◆ **Text under study**
Content starts
= The Lord's Ranch =

Outreach ministry

The Lord's Ranch is the name of an outreach ministry located in Vado, New Mexico, United States, that ministers heavily to the poor in Ciudad Juárez, Chihuahua, Mexico.

==History==
The ranch was founded by Father Rick Thomas who was moved on Christmas Day of 1972 to bring food to the poor people of Cd. Juárez. His inspiration came from Scripture, Luke 14:13, "But when you give a banquet, invite the poor, the crippled, the lame and the blind." Thomas reported that he and a couple dozen others brought enough food for about 160 people, but in the end they served more than 300 people, where they frequently scavenged at the local dump for a living with ample for take-home bags, and still more for children at two orphanages. Much of this is discussed in the Miracles section. Thomas's ongoing commitment started with food and clothing distribution and grew from there. Eventually, Juarez moved the dump, and a mission sprung up in its place which included a school, a daycare facility and a clinic.

==Ministries==
The ranch serves as a residence for a few community members, a summer camp for poor children from El Paso and a retreat center for visitors from all over the world. Groups who stay there usually offer a donation.

===Anti-Abortion Activism===
Part of the ministry is for anti-abortion activism, mostly on the state side in front of abortion clinics. They hold peaceful protests where they stand in front of the clinics with signs and pray for the people going in and their fetuses. They also try to confront the mothers as they go in and convince them of alternatives to abortion. They also try to convince the groups who come through as to the importance of the issue.

===Mexican Poor===
The other part of the ministry is ministering to the Mexican poor. They pray over the sick and feed the poor. While they hand out food every day during their ministry all over Cd. Juárez which is packaged by volunteers either in their church building stateside, or at the mission site on the former dump in Juárez. The food goes to people that would otherwise not eat very often on their minimum wage jobs.

==Miracles==
There have been alleged accounts of the miracles that occur with their ministry. It has been reported by visiting missions teams that the food and water that they bring across the border is allegedly multiplied in the same ways that the Bible cites in John 6:11-13. The alleged miracles started early when Fr Thomas brought food for 160 people on Christmas 1972, but allegedly ended up serving over 300 people at the Juárez dump. There was also extra food that they took to two local orphanages. The miracles aren't limited to food, as missing pieces to a radio tower they were building for their in house radio station allegedly materialized after being lost in shipping.

The ministry has grown and they now give out $6,000 worth of food a week and on top of the other ministries they operate. However, the Lord's Ranch does not ask for donations or take a collection during mass. They rely heavily on the donations of visiting groups.
Content ends
◆ **Exercise instructions**
Reproduce everything in the Lord's Ranch text from "The Lord's Ranch is" down to "Juárez, Chihuahua, Mexico.". The entries that come next have no connection to the text about the Lord's Ranch.

◆ **Data supplied**
Content starts
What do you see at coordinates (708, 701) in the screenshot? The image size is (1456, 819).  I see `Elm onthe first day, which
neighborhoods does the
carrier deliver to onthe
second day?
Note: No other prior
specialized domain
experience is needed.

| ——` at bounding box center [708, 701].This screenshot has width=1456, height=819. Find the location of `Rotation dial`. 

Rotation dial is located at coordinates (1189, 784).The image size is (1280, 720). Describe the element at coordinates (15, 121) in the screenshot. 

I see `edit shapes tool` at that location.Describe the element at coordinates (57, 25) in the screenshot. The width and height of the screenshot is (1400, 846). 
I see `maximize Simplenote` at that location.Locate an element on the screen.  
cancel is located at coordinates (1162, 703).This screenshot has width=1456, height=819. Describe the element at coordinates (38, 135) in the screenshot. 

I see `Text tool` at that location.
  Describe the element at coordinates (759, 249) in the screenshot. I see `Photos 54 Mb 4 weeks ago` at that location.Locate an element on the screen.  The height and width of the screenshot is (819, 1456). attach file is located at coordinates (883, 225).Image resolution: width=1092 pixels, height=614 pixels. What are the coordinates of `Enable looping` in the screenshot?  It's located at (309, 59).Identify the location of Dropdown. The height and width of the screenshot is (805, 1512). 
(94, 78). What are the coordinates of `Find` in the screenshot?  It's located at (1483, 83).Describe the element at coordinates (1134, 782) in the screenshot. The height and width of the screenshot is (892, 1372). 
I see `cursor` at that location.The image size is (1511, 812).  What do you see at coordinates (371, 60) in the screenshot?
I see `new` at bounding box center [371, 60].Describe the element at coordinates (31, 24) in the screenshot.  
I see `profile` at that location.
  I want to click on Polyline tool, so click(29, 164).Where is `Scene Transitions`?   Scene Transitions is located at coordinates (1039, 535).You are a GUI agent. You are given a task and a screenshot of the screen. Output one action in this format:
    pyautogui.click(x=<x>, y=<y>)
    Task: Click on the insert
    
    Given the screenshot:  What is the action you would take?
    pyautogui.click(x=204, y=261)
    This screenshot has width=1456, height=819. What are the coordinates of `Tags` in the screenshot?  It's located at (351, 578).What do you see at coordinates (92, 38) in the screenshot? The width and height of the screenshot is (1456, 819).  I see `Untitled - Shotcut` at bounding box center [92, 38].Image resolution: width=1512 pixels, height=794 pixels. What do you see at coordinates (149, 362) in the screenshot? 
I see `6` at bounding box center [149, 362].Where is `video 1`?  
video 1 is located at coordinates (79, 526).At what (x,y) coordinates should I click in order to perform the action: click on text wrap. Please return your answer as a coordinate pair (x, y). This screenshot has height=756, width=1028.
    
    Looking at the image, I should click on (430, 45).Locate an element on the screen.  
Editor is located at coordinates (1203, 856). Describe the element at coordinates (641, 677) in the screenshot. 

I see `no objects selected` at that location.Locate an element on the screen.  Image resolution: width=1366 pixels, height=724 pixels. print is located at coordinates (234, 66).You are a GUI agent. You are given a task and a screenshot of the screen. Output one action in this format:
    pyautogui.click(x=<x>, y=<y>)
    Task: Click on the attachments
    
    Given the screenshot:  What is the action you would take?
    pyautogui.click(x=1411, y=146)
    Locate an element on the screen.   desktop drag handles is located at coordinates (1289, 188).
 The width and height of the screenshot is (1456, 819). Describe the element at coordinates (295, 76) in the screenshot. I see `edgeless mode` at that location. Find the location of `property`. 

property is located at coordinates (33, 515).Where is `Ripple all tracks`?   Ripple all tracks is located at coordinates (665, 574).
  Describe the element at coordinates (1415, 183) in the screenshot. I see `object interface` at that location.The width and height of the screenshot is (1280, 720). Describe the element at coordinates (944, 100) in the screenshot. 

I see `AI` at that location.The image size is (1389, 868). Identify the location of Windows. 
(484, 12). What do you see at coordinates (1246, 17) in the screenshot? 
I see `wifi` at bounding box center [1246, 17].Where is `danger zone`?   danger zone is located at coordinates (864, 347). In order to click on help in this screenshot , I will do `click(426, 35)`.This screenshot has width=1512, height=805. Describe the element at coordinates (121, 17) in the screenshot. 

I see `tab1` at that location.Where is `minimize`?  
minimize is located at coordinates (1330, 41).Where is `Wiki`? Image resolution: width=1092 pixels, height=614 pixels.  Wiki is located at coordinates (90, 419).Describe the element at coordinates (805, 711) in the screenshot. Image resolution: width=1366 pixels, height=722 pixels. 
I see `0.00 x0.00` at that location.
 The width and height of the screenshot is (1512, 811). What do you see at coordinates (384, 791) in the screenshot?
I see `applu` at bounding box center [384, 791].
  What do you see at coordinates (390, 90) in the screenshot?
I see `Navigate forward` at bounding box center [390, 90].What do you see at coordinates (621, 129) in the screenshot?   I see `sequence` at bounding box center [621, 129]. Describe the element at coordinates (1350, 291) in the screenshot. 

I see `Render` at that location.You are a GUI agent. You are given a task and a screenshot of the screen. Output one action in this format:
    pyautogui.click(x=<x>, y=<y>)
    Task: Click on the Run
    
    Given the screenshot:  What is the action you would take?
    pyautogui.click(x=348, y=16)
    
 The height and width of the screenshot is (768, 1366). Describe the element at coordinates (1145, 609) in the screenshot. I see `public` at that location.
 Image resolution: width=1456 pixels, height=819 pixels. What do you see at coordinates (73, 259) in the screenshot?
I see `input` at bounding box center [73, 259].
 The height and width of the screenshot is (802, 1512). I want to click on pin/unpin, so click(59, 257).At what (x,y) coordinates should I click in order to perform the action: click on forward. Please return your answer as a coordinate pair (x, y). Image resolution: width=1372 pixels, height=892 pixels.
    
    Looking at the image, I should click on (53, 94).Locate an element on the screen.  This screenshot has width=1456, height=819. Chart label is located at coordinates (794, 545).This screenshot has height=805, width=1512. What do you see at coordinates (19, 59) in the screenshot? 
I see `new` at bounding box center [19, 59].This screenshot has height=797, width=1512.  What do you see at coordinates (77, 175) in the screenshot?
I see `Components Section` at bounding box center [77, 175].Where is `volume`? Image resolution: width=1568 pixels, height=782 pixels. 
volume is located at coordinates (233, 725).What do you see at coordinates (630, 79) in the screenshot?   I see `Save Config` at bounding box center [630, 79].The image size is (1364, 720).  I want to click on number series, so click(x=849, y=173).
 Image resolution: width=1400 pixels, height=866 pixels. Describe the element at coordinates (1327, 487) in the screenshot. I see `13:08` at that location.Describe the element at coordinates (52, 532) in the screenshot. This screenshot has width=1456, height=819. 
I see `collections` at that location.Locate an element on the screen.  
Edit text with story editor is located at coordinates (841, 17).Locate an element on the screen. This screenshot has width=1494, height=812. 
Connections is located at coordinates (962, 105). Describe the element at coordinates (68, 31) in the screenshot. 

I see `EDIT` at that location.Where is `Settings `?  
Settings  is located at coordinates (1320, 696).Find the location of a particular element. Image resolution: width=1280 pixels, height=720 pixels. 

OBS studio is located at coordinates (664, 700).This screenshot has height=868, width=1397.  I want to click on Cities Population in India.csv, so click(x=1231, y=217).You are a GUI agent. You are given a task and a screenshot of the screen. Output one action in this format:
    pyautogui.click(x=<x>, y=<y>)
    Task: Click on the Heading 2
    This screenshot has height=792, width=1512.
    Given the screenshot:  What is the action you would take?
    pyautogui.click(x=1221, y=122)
Content ends
◆ **Written response**
The Lord's Ranch is the name of an outreach ministry located in Vado, New Mexico, United States, that ministers heavily to the poor in Ciudad Juárez, Chihuahua, Mexico.